• **Task objective**
Copy every line of the entries that includes the word "square".

• **Entries provided**
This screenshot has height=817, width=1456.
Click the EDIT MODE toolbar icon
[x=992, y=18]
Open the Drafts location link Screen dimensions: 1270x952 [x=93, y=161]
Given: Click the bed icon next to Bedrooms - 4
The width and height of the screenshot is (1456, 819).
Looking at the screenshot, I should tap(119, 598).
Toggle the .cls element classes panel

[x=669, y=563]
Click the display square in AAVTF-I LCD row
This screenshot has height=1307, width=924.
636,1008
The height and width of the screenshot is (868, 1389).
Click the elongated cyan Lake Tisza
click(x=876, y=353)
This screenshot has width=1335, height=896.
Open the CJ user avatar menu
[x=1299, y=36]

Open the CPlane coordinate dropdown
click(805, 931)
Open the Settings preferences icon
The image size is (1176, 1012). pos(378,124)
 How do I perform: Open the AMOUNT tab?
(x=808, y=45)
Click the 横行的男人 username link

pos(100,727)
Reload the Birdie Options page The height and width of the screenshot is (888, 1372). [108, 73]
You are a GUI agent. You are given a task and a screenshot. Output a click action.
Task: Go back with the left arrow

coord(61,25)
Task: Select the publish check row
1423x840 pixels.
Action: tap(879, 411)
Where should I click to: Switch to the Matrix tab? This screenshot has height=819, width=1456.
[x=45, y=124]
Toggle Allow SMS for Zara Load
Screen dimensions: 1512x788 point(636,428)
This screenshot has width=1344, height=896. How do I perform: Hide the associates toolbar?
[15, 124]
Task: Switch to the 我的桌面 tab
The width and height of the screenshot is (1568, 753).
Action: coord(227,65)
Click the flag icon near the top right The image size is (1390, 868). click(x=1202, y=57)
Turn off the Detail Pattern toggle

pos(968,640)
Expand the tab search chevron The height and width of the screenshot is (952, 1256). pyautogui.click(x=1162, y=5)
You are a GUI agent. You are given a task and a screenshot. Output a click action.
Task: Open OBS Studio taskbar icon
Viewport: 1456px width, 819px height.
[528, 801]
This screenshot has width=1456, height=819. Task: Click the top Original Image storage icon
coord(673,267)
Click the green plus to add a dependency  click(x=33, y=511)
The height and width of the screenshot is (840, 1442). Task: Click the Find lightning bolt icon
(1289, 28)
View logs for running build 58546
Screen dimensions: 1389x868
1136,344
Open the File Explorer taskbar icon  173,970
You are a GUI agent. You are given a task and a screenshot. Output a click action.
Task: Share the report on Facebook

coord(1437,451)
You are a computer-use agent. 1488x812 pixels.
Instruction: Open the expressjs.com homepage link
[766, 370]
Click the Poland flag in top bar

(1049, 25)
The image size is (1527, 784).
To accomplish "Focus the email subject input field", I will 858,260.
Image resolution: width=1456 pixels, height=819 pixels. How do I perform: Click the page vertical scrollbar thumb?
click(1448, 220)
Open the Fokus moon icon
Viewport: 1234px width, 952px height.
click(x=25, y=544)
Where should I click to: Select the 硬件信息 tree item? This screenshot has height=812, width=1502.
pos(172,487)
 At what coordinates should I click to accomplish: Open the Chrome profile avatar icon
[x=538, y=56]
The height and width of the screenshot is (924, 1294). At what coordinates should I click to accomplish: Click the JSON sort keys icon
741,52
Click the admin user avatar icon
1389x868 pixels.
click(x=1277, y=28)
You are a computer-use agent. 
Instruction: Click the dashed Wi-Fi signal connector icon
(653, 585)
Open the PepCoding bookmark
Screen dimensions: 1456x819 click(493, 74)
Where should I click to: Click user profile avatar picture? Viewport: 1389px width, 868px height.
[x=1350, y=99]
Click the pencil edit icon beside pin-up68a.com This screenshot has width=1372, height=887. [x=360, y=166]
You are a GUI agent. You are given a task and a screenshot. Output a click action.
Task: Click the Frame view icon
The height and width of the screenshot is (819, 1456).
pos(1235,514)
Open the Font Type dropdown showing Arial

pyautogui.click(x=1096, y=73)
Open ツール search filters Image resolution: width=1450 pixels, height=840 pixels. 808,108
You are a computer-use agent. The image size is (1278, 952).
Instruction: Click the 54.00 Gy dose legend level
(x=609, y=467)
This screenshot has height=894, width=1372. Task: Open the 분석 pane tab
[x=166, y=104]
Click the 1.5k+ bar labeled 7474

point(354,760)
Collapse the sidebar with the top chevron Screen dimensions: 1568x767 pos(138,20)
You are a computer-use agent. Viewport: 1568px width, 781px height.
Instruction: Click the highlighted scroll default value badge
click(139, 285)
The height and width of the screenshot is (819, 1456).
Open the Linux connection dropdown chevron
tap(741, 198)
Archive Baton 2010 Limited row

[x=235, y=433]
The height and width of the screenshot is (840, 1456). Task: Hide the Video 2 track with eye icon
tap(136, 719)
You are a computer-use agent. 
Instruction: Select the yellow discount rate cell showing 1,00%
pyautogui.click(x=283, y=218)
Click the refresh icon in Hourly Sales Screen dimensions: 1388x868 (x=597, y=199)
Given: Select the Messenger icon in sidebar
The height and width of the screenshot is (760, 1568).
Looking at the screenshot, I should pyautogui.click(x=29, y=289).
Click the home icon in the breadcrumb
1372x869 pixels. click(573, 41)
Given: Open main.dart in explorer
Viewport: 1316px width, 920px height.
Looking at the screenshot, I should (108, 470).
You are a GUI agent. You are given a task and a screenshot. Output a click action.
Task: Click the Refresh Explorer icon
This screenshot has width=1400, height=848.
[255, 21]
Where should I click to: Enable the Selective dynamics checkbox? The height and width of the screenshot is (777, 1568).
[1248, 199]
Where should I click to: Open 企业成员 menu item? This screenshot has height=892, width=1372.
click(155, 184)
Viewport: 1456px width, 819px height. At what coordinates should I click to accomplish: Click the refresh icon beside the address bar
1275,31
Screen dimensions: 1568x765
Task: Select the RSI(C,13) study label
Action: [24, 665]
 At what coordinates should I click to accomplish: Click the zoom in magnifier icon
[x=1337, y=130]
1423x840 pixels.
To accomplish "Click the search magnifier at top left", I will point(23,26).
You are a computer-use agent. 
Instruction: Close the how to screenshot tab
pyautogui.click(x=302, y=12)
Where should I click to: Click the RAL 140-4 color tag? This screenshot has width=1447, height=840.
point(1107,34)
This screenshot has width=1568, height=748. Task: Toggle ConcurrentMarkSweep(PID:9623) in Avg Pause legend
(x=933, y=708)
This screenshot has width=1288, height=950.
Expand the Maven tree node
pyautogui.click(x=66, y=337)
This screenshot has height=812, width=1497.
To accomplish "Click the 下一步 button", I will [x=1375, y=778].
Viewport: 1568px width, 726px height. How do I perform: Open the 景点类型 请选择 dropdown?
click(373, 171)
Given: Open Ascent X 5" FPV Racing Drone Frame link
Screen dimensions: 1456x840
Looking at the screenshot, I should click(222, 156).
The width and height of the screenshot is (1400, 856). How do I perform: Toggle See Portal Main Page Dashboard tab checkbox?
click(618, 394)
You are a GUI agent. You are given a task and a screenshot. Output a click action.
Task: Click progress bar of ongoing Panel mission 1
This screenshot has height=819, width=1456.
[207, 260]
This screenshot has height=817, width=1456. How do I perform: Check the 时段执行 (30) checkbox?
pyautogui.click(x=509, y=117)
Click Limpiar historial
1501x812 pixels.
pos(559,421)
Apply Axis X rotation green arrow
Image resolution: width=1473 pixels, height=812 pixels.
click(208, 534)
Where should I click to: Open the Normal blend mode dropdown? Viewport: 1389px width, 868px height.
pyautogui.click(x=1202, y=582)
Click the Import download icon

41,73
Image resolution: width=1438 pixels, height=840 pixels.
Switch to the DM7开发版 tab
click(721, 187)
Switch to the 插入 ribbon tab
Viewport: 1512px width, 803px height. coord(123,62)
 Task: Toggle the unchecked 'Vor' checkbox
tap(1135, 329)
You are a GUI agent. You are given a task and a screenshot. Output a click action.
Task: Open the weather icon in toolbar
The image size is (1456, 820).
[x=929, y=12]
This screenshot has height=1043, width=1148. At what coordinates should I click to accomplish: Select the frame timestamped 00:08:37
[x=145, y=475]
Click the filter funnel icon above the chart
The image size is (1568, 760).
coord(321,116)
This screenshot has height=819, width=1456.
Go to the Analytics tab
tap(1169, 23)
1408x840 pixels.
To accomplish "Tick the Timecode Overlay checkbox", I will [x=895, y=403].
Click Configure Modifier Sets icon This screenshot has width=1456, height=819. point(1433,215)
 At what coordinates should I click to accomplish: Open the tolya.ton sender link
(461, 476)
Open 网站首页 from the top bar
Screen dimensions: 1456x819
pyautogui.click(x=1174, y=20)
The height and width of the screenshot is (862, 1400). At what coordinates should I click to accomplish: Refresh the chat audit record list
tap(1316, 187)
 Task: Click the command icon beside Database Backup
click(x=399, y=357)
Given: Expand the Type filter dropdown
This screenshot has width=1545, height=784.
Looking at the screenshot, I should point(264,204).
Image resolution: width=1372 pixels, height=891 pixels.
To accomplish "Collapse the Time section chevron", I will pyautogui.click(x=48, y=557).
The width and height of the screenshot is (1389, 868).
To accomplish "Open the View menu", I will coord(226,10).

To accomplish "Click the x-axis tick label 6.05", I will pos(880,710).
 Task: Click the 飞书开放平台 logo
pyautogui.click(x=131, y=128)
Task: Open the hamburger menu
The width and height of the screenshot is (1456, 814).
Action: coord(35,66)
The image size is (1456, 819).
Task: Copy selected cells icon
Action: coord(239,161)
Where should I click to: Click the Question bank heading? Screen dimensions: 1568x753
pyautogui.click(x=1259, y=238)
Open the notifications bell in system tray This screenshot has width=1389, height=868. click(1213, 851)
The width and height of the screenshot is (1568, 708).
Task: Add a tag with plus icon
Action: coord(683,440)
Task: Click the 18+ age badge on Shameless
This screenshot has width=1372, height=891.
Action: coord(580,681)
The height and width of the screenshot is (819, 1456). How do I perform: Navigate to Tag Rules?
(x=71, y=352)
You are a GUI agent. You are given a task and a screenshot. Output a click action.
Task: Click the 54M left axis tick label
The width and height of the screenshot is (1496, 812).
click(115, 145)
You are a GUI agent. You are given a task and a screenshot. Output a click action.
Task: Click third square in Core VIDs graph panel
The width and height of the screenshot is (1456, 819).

• **Finished exercise**
Click the display square in AAVTF-I LCD row
Task: Click third square in Core VIDs graph panel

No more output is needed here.